とにかく書いておかないと

すぐに忘れてしまうことを、書き残しておきます。

「ダイヤモンドと希望」

2018-05-24 08:06:03 | 国語
 教育出版の国語総合の教科書の一番最初に「ダイヤモンドと希望」という教材がある。筆者は森岡正博氏。哲学者である。現在は早稲田大学人間科学部教授のようである。

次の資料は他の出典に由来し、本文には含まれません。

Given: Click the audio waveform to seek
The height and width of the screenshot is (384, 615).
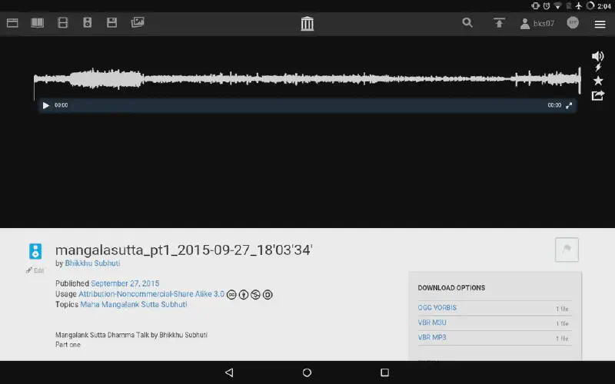Looking at the screenshot, I should click(x=308, y=79).
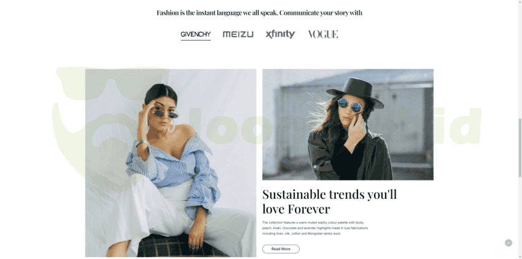
Task: Click the vertical scrollbar thumb
Action: pos(520,147)
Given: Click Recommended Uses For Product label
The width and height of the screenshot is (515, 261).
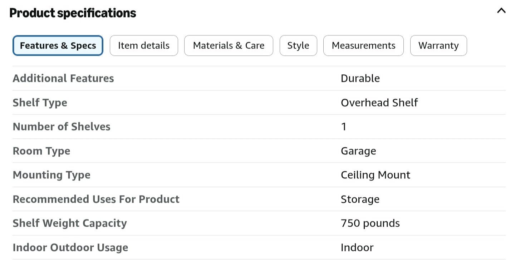Looking at the screenshot, I should (x=96, y=199).
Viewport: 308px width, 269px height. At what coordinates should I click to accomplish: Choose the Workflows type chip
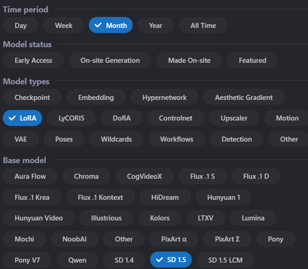(x=177, y=139)
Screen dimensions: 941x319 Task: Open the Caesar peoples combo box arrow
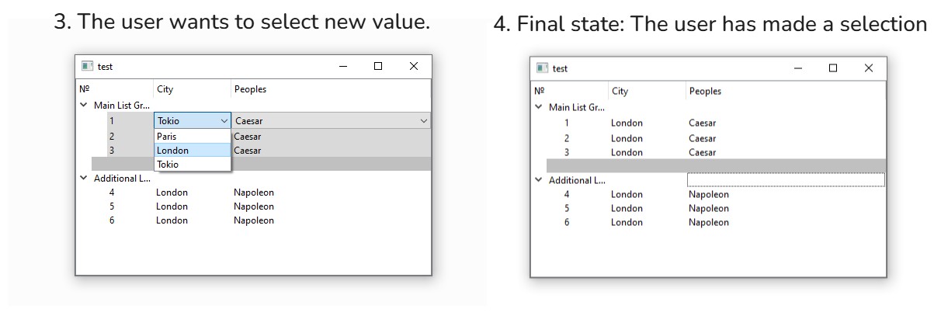pyautogui.click(x=423, y=121)
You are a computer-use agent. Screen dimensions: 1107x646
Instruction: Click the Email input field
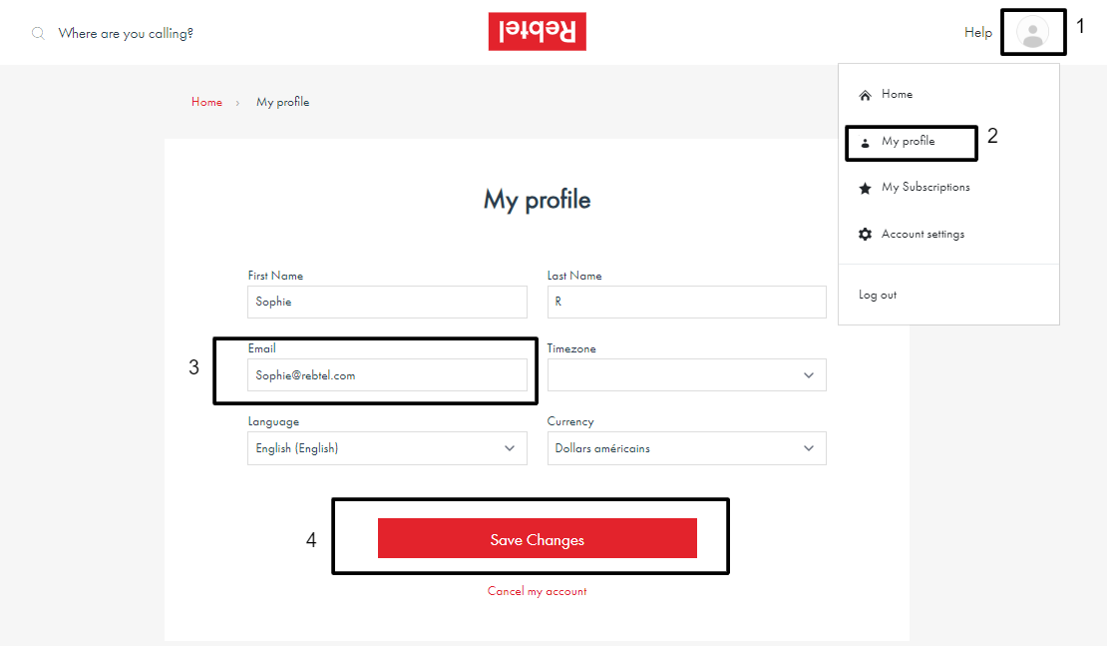(387, 375)
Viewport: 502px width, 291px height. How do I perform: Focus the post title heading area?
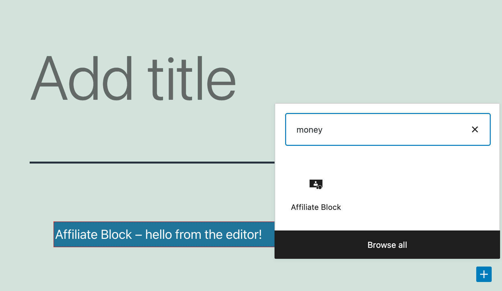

 この教材は教科書の一番最初にあるのにふさわしいいい文章である。

 最初にギリシア神話の「パンドラの箱」のエピソードが描かれ、「どんなに苦しいことに襲われたとしても、希望だけは飛び去ることな」いということを語る。次にカントが人間の中には誰も破壊いてはならないダイヤモンドが埋まっているといったことを紹介する。ダイヤモンドとは「人間の尊厳」である。「パンドラの箱」とカントの言葉をうけて、最後に筆者は人は「ダイヤモンド」を破壊することは不可能だと考えることを主張する。「そう考えることによって、私たちは、つらさや苦しみに見舞われた時に、それでもなお自分の人生を生きていくための小さな希望を与えられる可能性があるのではないか。」と筆者は主張するのだ。つまり人は生まれた時からそこに希望があり、その希望はたとえ死んでも消えることはないと言っているのである。

 この筆者の主張は阪神大震災や東日本大震災を経験して到達したもののようである。生と死を深く見つめて生まれてきた言葉で感動的な文章となっている。

 ただし、この教材は「評論」という位置づけで教科書に載っているのだが、これは評論とは言えないのではないかと思われる。評論ならばもっと根拠が明確になっていなければならないが、根拠が漠然としているのである。だから一見すると宗教のおさそいのようにも思われるのである。

 森岡氏の他の文章を読むことによって森岡氏の主張がもう少し見えてくる。扱い方を丁寧にして、他の森岡氏の文章を紹介するなどしないと変な誤解を与えて終わってしまうので注意が必要だと感じた。